Output each line of the data below exactly, omitting any image.

====== RECORDED INFORMATION

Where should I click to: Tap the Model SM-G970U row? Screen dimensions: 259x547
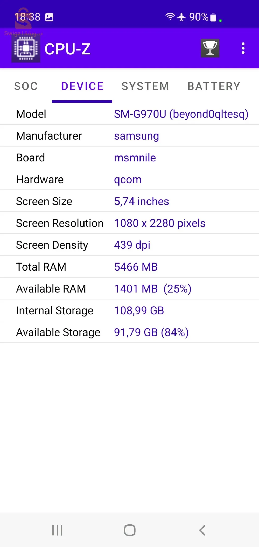pyautogui.click(x=130, y=114)
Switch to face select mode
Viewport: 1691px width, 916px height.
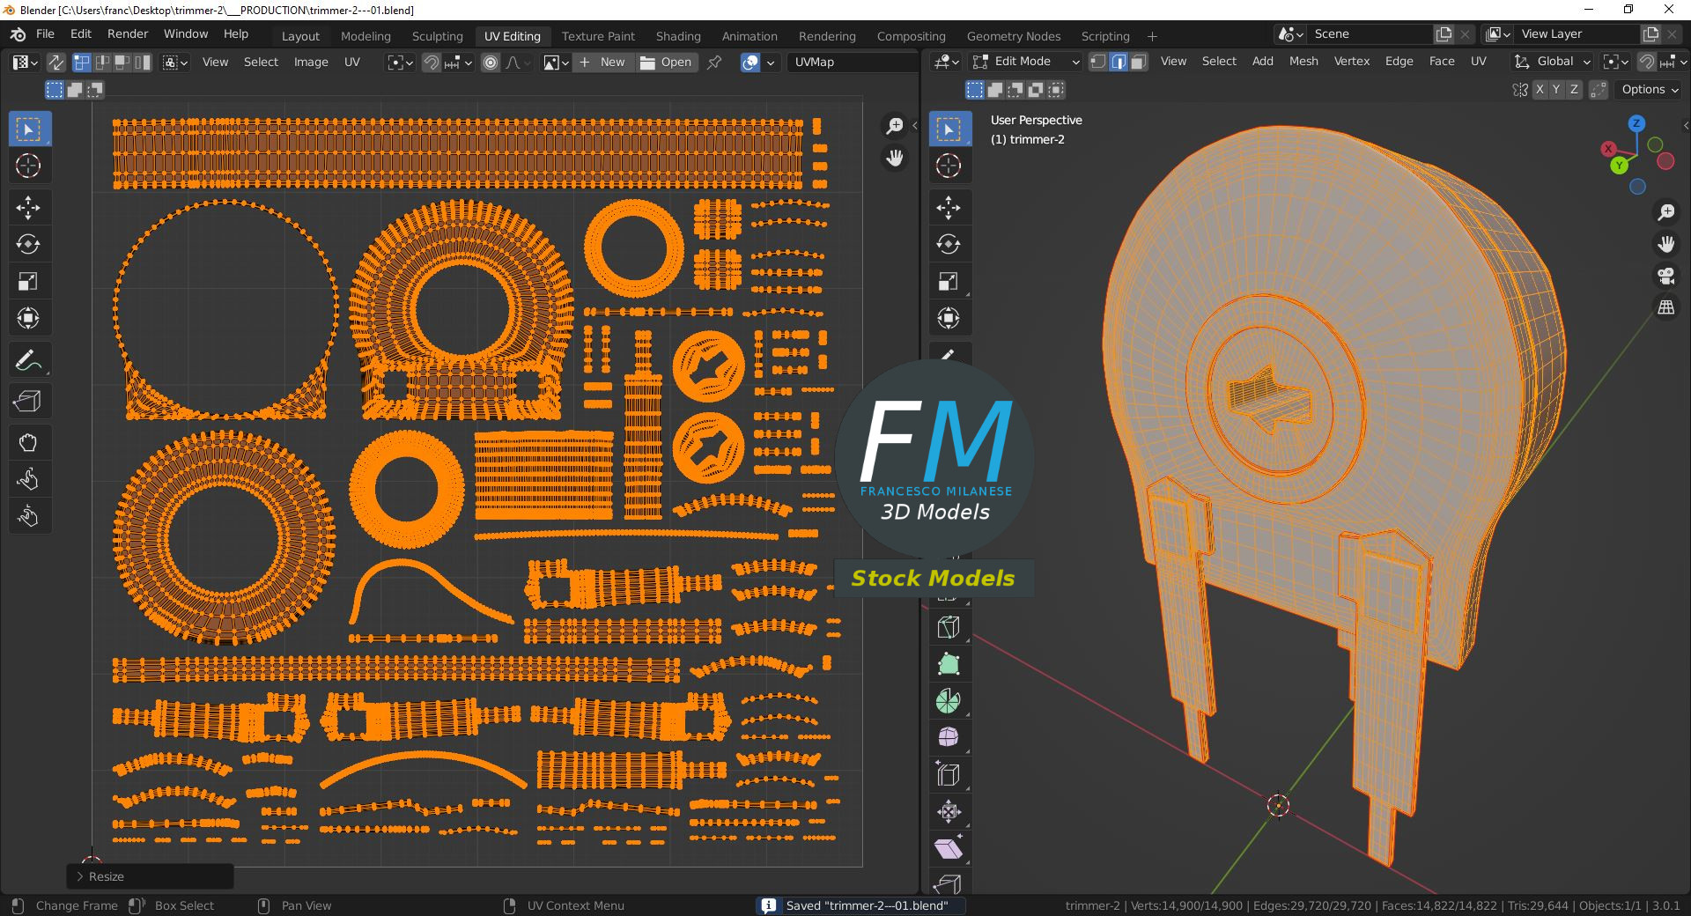click(x=1139, y=62)
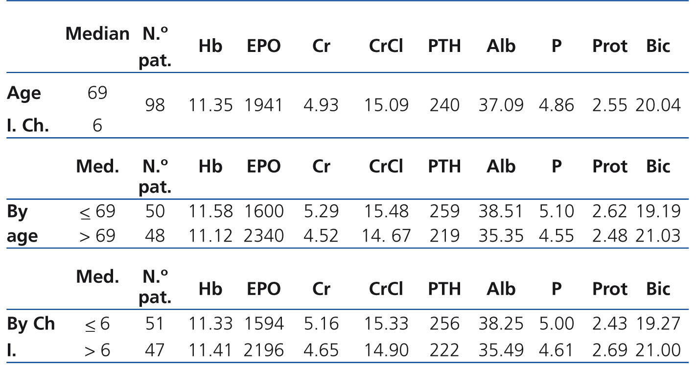Select the "Age" row label
Screen dimensions: 696x373
pos(24,93)
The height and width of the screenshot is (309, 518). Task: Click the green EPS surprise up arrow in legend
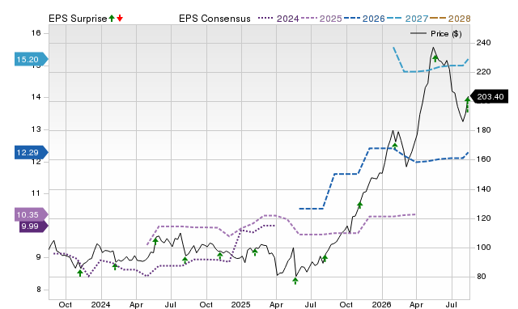(x=112, y=19)
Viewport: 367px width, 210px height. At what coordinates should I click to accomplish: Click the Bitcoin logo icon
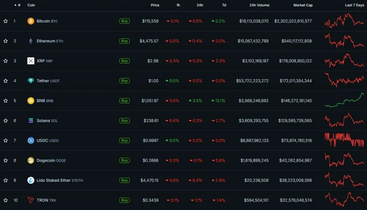pos(31,21)
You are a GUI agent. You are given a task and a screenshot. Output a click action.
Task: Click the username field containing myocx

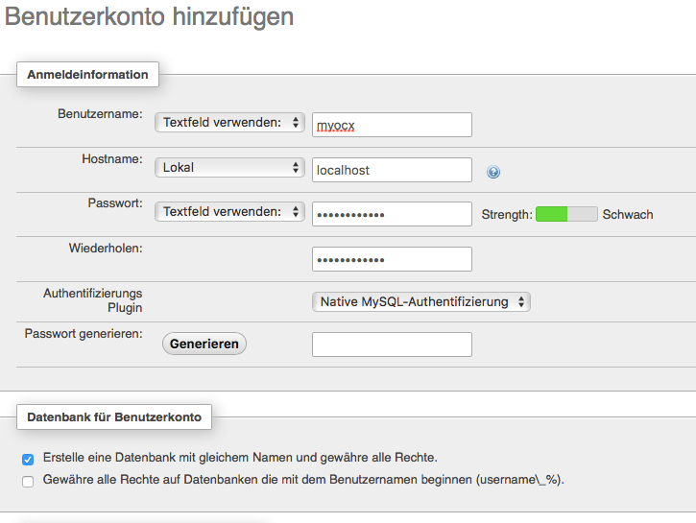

============

# TASK RESULT
Where should I click to: Tap the Model SM-G970U row? Screen dimensions: 259x547
pyautogui.click(x=130, y=114)
Switch to face select mode
Viewport: 1691px width, 916px height.
click(x=1139, y=62)
Select the "Age" row label
Screen dimensions: 696x373
pos(24,93)
The height and width of the screenshot is (309, 518). Task: Click the green EPS surprise up arrow in legend
(x=112, y=19)
Viewport: 367px width, 210px height. At what coordinates should I click to accomplish: Click the Bitcoin logo icon
pos(31,21)
You are a GUI agent. You are given a task and a screenshot. Output a click action.
Task: Click the username field containing myocx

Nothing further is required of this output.